In honor of the heat wave currently ravaging the Northeast, I give you Whole Foods, where K and I used to spend extra-hot evenings, “borrowing” air conditioning (97th St. and Columbus, New York City). Whole Foods bathroom restroom

Not surprisingly, Whole Foods’ restroom is very green and recycle-y, beginning with the fact that you get to it behind the composter in the eating area (see below for a photo of the signs that help you navigate this environmentally-friendly process). That’s right: after you eat at Whole Foods, you have to separate out compostable items — paper, food scraps, etc. — from actual trash. I actually think this is a wonderful idea, because I get all up in arms and terribly sad whenever I think about the Great Pacific garbage patch, but it’s still hilarious to pick through your giant bowl, scooping out spoonfuls of the mint-flecked quinoa salad you didn’t like and plopping it in the compost bin. Anyway. Restroom. Not much going on in here — after all, Whole Foods a grocery store, no matter how fancy and expensive its wares are (although, Wegmans does have a pretty fancy-ish restroom for a supermarket). The floors are some nameless cream-beige-gray color. The walls are hastily painted concrete blocks in a slightly different shade of nameless. But then, my friends, the pops of bright green remind us that Whole Foods hates on the Great Pacific garbage patch as much as I do. There’s a big plastic green bin exclusively for recyclable paper towels, and the toilet has a GREEN FLUSHER. I guess this means it wastes less water, but imagine if you could get designer flushers on your toilet at home, in all sorts of nameless and not-so-nameless colors. “Hey, Mr. Plumber. Emerald is the Pantone color of the year for 2013 — so can I get that on my toilet instead of recycling green?”

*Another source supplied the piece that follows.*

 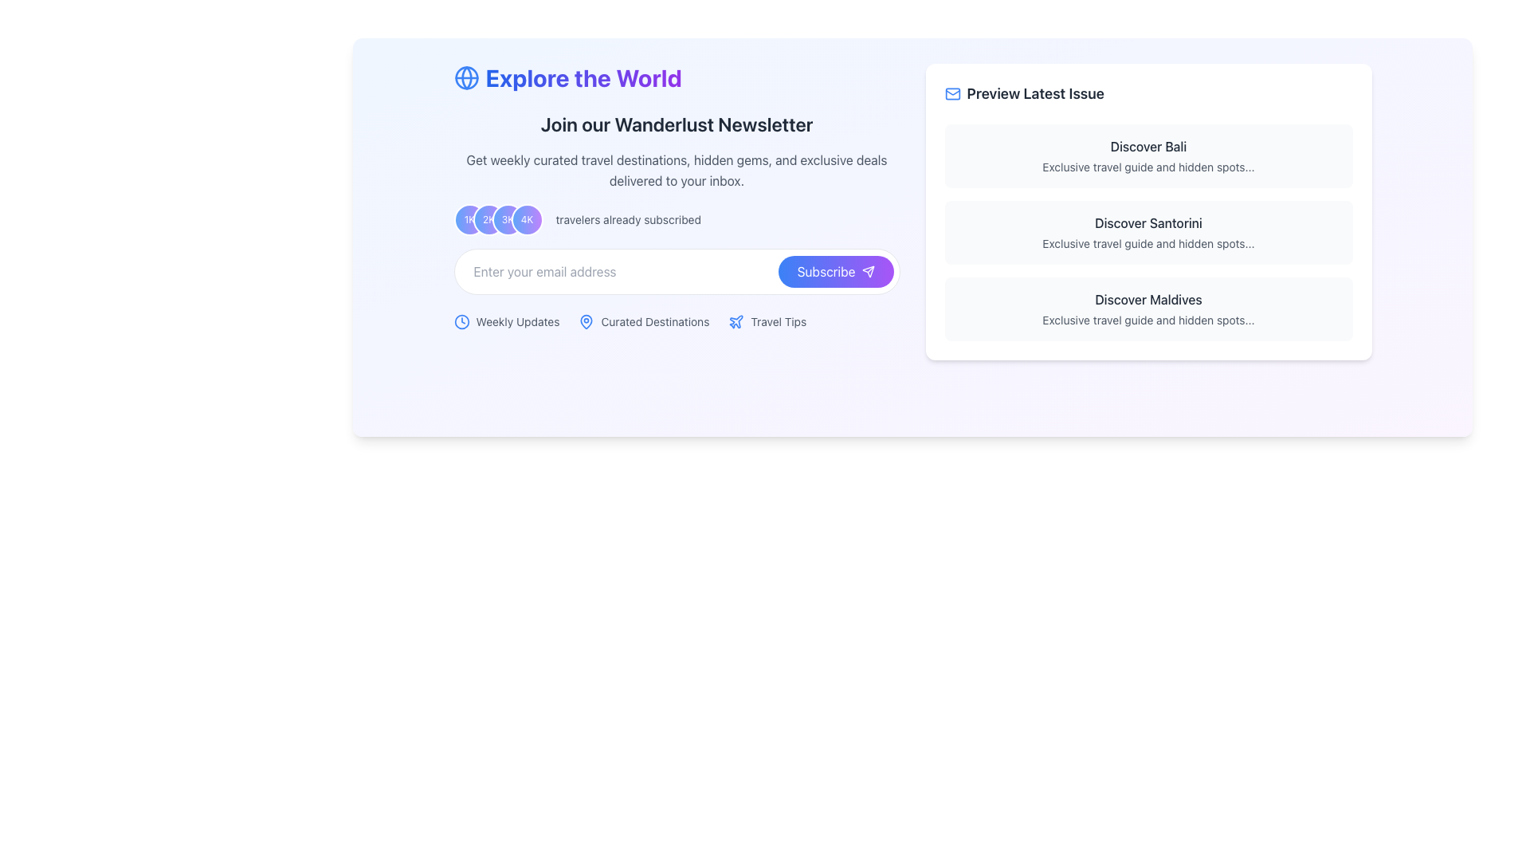 I want to click on the static text element that serves as a heading for the newsletter subscription benefits, positioned below 'Explore the World', so click(x=677, y=123).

Those were fun evenings at Whole Foods. K and I would head over right after work, fill up giant bowls of food from the prepared section (soba noodles! seaweed salad! mango salad! gross crunchy healthy vegan nasty salad! Indian food! and those weird berry cobblers that we’d look at but not get…). We would generally not like half of what we put in our bowls, and most of the salads were dripping in oil. After we ate, we’d sit at the table for hours, reading, writing and talking, and dreading the moment when we’d have to leave and go back to our blistering hot apartment; our glasses would fog up the minute we walked outside, and we’d walk as slowly as we could back to the 96th Street subway station, trying not to sweat through our clothes before we got there…but why bother, because after 30 seconds on a subway platform on a 95-degree day, you’ll be dripping with sweat anyway. I still wonder how I survived several brutal, heat wave-infested summers in Manhattan without my epidermis melting or my organs baking. Seriously, don’t talk to me about how hot it is if you haven’t lived in NYC without an air conditioner for FOUR YEARS. Unless you live in Las Vegas. Then you can talk all kinds of smack about how I don’t know what hot is.